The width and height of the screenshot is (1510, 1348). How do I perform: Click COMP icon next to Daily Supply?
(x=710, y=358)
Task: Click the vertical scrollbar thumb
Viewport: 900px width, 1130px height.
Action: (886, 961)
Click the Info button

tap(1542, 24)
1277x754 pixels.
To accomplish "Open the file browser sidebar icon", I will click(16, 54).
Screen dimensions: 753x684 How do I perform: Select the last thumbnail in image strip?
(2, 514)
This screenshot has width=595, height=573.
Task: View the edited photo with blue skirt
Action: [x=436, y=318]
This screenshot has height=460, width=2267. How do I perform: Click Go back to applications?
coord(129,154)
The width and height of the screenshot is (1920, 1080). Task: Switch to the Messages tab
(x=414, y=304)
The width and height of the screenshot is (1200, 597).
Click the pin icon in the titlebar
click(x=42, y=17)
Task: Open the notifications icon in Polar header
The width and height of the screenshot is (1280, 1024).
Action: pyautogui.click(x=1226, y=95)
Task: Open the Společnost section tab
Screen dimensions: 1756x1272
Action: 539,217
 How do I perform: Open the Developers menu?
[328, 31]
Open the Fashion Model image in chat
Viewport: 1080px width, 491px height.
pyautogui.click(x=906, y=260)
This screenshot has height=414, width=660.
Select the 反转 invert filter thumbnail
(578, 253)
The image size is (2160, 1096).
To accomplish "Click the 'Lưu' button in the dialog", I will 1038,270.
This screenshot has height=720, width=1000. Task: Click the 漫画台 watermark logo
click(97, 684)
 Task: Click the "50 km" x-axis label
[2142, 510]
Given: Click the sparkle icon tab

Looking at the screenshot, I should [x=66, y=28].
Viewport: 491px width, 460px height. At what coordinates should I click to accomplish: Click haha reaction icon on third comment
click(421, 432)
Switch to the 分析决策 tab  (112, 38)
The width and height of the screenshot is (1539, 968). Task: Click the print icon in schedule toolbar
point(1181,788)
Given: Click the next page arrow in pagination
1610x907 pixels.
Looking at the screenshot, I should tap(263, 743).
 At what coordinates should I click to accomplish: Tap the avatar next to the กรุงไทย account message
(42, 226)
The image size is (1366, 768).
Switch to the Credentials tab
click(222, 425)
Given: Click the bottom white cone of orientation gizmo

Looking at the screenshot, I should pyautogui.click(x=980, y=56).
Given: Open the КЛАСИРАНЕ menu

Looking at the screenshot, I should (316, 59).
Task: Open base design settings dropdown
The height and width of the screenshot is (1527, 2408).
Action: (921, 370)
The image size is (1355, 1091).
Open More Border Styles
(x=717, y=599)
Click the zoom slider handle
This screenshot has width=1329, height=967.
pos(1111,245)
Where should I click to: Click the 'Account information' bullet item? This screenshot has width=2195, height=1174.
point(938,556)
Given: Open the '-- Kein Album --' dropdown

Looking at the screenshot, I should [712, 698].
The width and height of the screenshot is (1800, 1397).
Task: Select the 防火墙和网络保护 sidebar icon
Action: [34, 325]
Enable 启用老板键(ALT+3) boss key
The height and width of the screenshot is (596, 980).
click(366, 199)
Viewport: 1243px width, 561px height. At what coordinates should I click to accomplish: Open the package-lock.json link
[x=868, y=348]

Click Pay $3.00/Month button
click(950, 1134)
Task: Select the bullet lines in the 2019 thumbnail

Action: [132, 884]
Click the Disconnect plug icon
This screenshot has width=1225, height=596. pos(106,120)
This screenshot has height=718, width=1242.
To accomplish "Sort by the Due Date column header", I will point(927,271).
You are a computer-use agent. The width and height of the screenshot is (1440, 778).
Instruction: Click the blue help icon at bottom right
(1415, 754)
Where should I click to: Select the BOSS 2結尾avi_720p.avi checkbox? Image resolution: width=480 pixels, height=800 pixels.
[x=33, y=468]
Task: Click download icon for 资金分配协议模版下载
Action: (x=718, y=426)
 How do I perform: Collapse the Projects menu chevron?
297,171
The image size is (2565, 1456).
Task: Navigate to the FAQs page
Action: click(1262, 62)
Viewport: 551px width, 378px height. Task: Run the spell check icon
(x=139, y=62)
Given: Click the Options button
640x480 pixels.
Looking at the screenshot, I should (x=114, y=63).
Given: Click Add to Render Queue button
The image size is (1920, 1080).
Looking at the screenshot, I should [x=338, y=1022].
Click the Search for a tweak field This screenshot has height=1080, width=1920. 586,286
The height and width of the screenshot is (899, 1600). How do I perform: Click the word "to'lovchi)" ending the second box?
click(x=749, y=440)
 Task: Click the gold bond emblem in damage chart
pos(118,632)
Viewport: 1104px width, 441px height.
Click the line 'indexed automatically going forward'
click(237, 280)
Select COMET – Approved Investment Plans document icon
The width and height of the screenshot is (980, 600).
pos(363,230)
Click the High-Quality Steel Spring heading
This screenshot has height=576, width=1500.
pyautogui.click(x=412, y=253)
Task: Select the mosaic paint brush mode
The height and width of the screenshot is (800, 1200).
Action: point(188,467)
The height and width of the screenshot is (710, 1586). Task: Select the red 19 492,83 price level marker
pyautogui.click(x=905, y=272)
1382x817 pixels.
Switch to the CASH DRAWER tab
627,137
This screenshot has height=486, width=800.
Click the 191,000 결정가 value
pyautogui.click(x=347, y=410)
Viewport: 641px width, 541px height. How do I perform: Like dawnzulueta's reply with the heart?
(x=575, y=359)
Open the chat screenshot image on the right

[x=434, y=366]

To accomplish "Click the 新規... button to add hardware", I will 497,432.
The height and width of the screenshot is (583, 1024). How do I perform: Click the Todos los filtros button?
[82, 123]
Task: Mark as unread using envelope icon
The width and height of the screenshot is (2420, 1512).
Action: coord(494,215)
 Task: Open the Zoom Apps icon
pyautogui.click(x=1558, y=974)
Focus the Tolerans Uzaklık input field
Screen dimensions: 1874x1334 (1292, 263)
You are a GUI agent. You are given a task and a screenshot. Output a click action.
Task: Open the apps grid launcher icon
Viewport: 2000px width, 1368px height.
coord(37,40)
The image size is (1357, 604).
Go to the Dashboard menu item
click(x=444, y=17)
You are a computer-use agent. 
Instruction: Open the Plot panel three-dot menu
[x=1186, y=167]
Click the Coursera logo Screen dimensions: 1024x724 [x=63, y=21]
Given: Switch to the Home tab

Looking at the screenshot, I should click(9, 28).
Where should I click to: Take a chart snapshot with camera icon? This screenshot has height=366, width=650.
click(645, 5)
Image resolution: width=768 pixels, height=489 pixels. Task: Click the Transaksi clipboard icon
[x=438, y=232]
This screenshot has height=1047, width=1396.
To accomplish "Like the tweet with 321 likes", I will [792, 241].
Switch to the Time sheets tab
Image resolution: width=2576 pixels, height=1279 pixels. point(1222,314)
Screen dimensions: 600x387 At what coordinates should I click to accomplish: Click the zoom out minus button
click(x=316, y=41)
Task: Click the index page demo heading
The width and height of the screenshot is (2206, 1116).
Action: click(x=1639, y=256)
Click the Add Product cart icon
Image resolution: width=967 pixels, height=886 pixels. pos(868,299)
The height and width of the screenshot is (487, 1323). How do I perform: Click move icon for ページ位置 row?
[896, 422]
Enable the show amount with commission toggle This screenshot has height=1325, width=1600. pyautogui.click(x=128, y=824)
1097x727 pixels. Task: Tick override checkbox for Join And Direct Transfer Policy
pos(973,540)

________________

▶ [What to work on]: Copy out the rows from the very first line through the line containing "(x=414, y=304)", that line included, keeping every character unchanged.

▶ [Solution]:
The width and height of the screenshot is (1510, 1348). How do I perform: Click COMP icon next to Daily Supply?
(x=710, y=358)
Task: Click the vertical scrollbar thumb
Viewport: 900px width, 1130px height.
Action: (886, 961)
Click the Info button

tap(1542, 24)
1277x754 pixels.
To accomplish "Open the file browser sidebar icon", I will click(16, 54).
Screen dimensions: 753x684 How do I perform: Select the last thumbnail in image strip?
(2, 514)
This screenshot has width=595, height=573.
Task: View the edited photo with blue skirt
Action: [x=436, y=318]
This screenshot has height=460, width=2267. How do I perform: Click Go back to applications?
coord(129,154)
The width and height of the screenshot is (1920, 1080). Task: Switch to the Messages tab
(x=414, y=304)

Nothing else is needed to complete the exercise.